A version of this column by longtime Overdrive Extra contributor Clifford Petersen was sent by the writer to his Congress representatives in Missouri, likewise filed to the regulatory docket the Federal Motor Carrier Safety Administration has opened asking a series of questions around speed-limiting technology. FMCSA extended the comment period this week through July 18. 

Several times over the last couple of decades truckers have expressed concerns on how dangerous differential speed limits, or separate limits for cars and heavy trucks, can be for our nation’s highway users. Yet once again, the Federal Motor Carrier Safety Administration appears to be ignoring its own findings and disregarding the many studies whose results speak to that effect. As Overdrive readers are likely well aware at this point, FMCSA is making moves to to mandate more control over truckers’ businesses and personal safety with a potential rulemaking to require use of speed-limiting technology.

As far back as 1964, studies noted the variance created by different speed limits for cars and trucks increased the likelihood of interaction, resulting in more cars' rear-end collisions with trucks. Up closer to the present day, implementation of differential speed limits on two-lane rural highways were found in 2012 to have correlated with a more than 60% increase in fatal accidents.

Those are but two studies. Others have clearly shown increased accident probability by virtue of the simple fact that two classes of vehicles traveling at differing speed limits will inevitably lead to an increase in overtaking maneuvers, shorter following distances, and more.
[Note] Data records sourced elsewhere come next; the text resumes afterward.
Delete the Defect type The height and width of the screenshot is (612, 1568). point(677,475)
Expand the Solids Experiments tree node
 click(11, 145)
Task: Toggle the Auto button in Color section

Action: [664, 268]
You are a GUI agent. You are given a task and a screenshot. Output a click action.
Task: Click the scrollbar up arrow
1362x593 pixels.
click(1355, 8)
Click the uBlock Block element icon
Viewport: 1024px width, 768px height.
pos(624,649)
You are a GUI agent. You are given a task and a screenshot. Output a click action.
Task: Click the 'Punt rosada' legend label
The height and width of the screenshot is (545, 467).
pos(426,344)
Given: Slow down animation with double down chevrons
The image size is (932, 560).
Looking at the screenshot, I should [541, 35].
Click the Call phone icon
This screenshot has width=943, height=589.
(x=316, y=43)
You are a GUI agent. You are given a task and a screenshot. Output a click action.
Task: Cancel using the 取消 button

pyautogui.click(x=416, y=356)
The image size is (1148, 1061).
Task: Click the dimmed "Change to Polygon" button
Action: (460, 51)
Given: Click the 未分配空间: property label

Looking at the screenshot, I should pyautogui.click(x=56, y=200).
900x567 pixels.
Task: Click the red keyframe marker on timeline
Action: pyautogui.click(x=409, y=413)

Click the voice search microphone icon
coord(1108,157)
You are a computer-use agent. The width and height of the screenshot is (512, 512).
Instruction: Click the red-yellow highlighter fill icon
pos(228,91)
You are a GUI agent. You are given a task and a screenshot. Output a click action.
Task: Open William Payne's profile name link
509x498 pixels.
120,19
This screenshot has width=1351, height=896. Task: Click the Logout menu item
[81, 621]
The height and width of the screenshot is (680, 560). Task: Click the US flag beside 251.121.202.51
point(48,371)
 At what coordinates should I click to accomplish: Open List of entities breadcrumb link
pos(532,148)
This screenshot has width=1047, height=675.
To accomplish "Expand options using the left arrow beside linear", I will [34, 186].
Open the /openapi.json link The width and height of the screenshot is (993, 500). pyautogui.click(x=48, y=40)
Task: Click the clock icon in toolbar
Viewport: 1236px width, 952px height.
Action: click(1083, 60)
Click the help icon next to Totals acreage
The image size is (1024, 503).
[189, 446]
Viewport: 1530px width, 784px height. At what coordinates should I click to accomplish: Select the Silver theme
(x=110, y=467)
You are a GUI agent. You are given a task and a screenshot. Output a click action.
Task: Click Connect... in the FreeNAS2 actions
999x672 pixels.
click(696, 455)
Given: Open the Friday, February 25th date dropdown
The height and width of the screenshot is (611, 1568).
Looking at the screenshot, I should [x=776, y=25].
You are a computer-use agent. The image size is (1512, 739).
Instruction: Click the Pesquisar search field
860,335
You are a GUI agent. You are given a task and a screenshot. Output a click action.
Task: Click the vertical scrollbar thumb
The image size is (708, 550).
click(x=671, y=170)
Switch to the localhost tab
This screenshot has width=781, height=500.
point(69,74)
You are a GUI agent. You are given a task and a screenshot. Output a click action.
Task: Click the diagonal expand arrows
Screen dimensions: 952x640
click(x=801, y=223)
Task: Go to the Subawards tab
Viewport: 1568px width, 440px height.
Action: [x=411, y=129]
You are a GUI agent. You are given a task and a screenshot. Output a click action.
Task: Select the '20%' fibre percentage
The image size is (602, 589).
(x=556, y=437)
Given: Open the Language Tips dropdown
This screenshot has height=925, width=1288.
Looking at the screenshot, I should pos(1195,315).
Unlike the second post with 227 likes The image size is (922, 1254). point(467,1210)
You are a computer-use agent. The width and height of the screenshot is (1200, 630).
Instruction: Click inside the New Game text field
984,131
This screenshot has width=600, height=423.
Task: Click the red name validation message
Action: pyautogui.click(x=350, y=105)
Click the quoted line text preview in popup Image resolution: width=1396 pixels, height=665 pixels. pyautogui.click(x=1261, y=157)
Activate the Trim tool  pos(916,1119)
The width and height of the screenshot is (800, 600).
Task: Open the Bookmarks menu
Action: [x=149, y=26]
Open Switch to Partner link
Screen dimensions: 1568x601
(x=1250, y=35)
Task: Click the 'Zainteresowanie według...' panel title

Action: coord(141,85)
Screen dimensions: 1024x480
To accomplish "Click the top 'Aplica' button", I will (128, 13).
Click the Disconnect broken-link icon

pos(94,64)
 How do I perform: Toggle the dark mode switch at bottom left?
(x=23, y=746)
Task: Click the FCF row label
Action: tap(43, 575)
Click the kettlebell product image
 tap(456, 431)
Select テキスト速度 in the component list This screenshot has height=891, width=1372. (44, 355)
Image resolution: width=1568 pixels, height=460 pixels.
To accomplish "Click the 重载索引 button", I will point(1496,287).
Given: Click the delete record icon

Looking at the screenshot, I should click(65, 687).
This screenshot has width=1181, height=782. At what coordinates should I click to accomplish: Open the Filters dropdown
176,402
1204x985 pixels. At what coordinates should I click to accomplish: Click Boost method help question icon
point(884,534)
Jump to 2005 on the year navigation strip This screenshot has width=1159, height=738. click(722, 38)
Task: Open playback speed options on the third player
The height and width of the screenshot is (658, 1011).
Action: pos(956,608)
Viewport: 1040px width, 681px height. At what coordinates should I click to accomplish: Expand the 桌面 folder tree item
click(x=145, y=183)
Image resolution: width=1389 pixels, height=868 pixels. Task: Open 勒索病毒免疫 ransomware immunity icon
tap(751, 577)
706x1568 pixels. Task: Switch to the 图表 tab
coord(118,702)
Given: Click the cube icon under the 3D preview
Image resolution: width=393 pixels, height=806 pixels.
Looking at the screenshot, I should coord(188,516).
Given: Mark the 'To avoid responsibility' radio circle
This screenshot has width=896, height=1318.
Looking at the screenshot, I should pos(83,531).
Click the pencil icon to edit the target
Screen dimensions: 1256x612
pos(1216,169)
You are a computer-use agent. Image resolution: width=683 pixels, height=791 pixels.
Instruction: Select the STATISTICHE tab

An analysis conducted by the Federal Highway Administration division devoted to technology and research in 2004 analyzed the safety impacts of a wide variety of speed-limit policy changes, including shifts to and away from differential speed limits and unified speed limits. Not one single state experienced a significant decrease in crash rates. Yet in states that moved from a unified to a differential speed limit, a fatality became a more likely result for a crash.

In other words, states that changed from a single speed limit for both cars and trucks to a differential speed limit recorded an increase in crashes where fatalities were the result.

This, folks, is simple physics. Newton's third law of motion states that when two objects interact their collision transfers force equal in magnitude and opposite in direction – the proverbial equal and opposite reaction we’ve all been taught. If a car traveling at 75 mph impacts a wall, the sudden decrease in velocity transfers as much force of impact back to the vehicle formerly in motion as it does the wall.